未成年の夜間外出、無軌道で無邪気な悪戯、扇動者と政治集会と街頭デモ、バリケード封鎖と立てこもり、なんと岡林信康まで・・。ネタばれになるので詳しくは書けないが、空監督の体制批判思考は1960年代後半から70年代の空気と呼応する。私は大島渚の『日本春歌考』や村上龍原作で李相日が撮った『69 sixty nine』を思い出していた。

1990年代生まれの新鋭監督には斬新な新規性を期待していたが、友情の捉え方や反体制の表明手段として何か新しいものがある分けではなく“過去の正攻法”に回帰していく。
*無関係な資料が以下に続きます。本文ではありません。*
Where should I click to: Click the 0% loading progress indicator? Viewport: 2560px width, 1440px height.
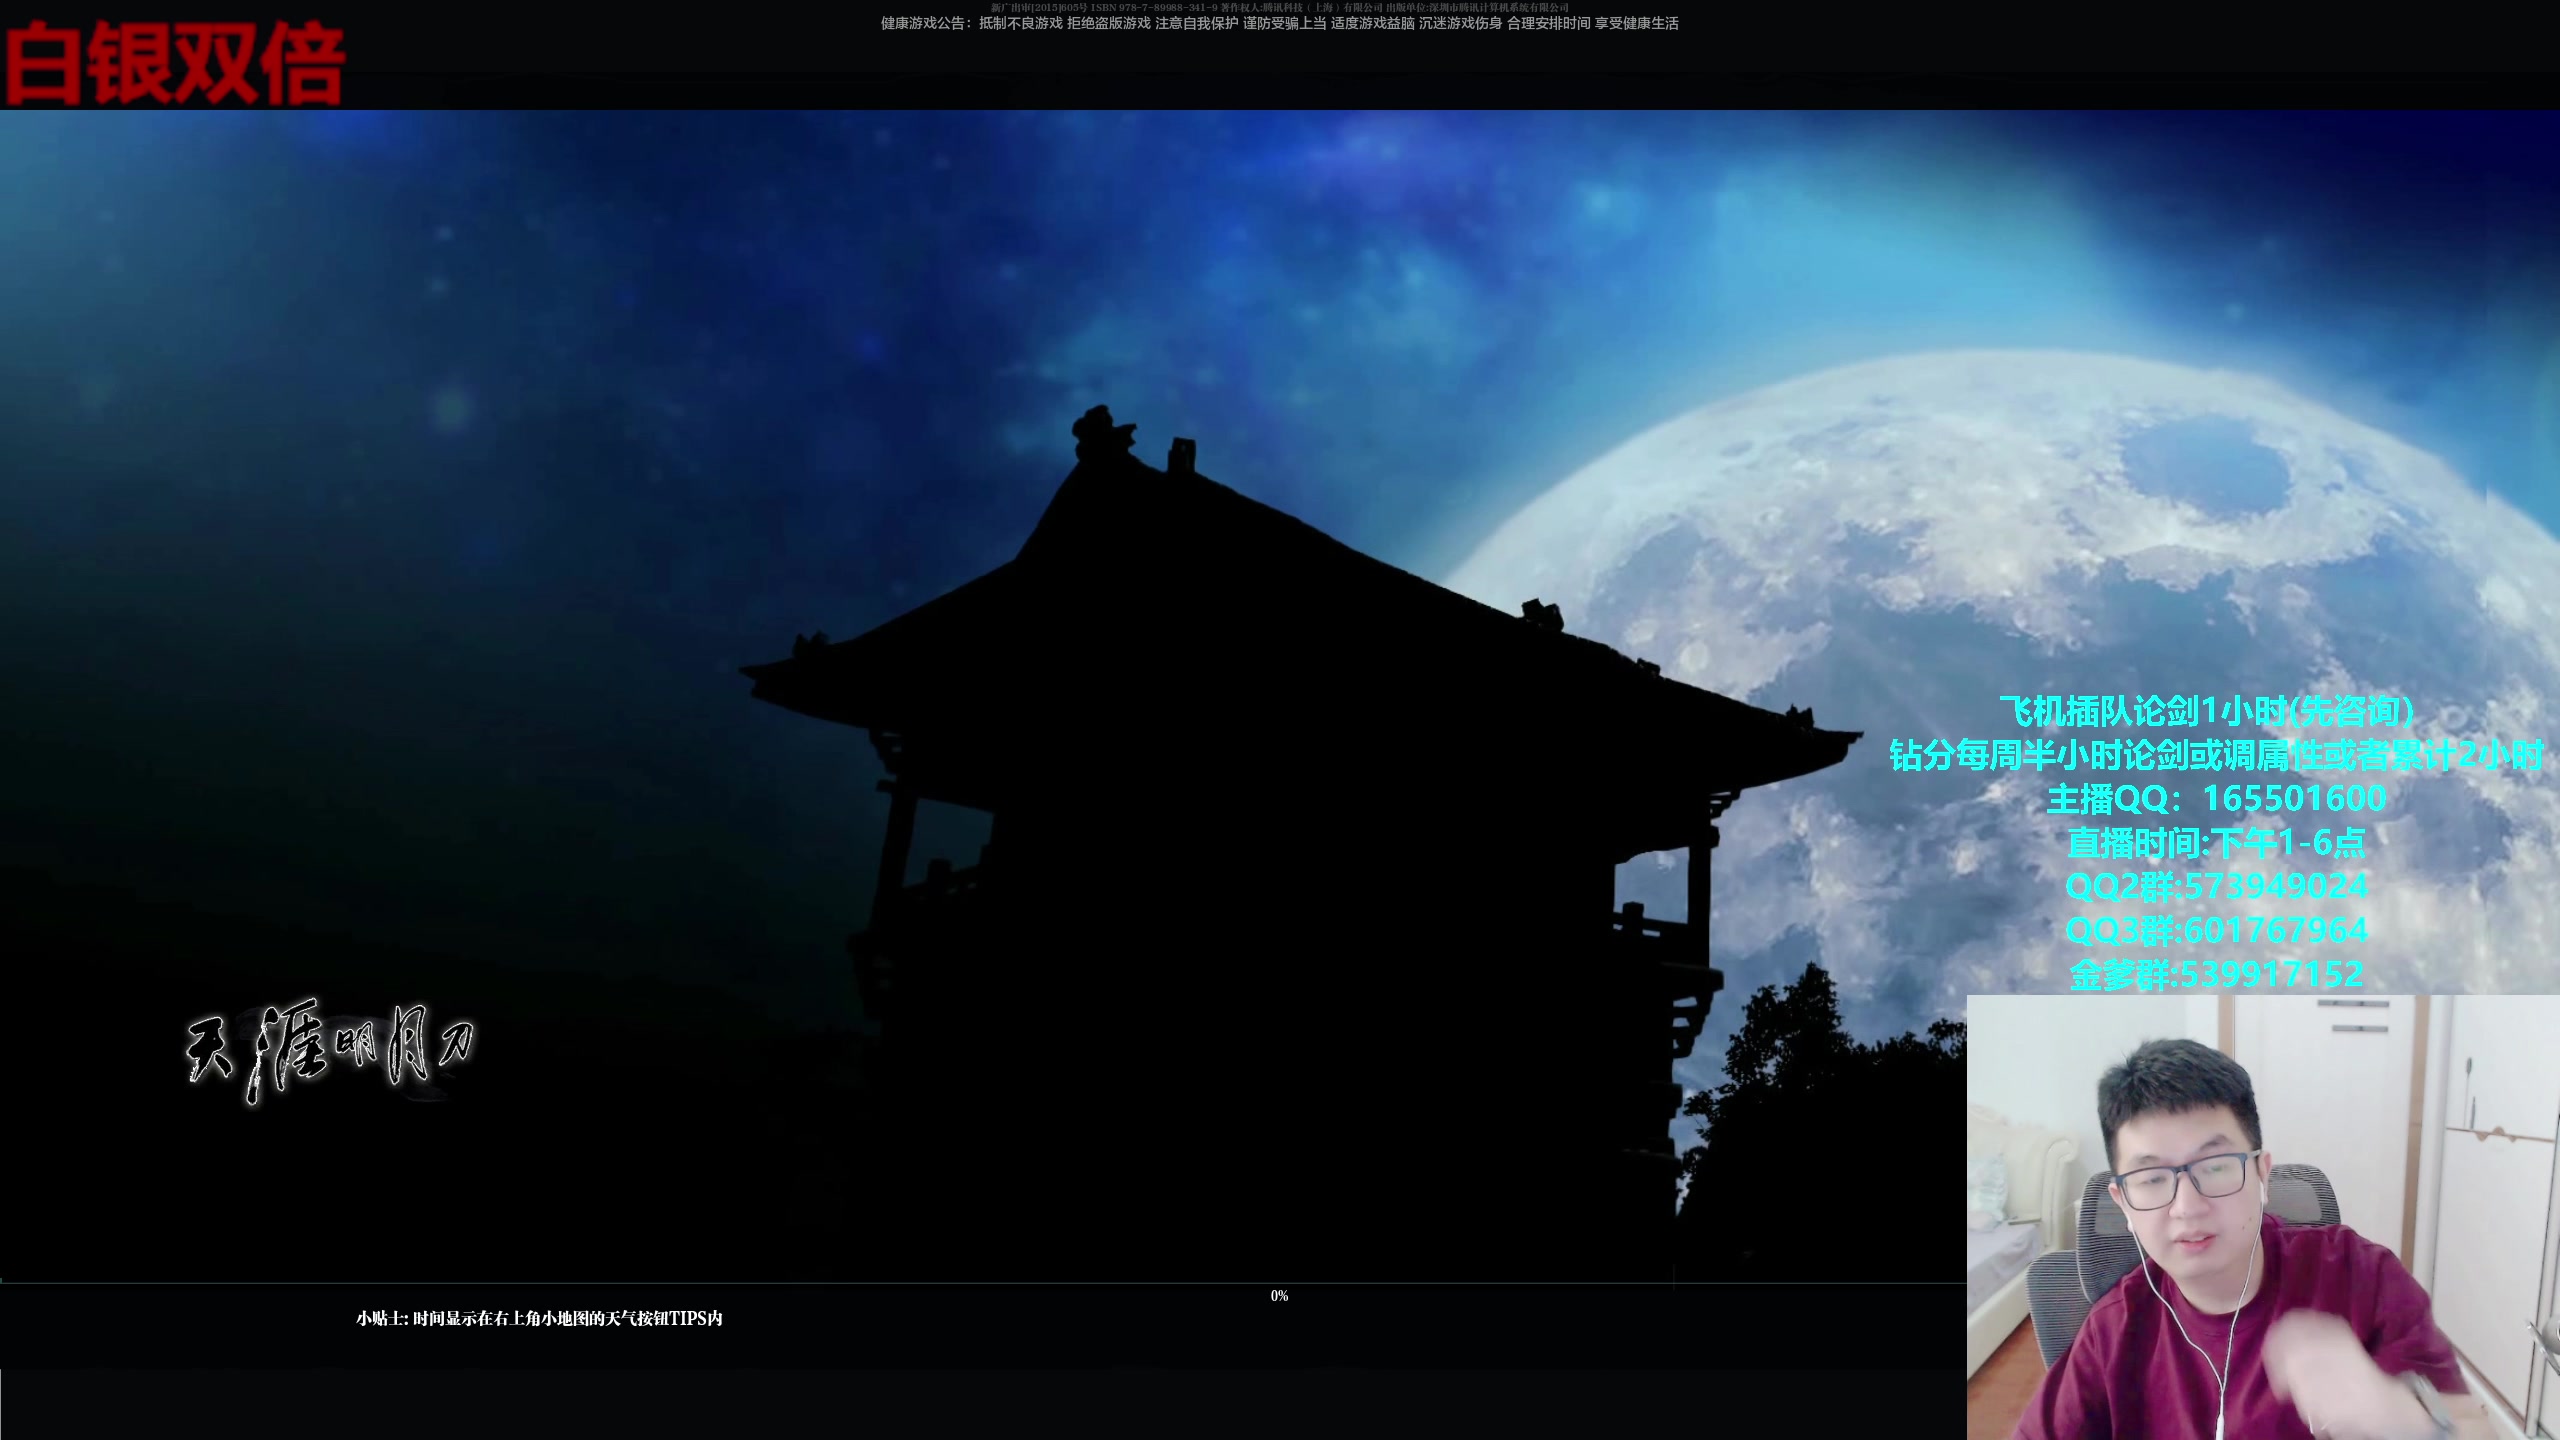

語り口もゴツゴツといささか生硬かつ図式的で素人っぽさが残っているのだが、それも合わせて監督の正直さや誠実さ、そして先達へのリスペクトの表れとも感じられ好感が持てた。

コウ(日高由起刀)とユウタ(栗原颯人)の卒業後の姿に『バティモン5 望まれざる者』でラジ・リ監督が二人の主人公に託した同志ならではの“選択と理解”と同質の友情を感じた。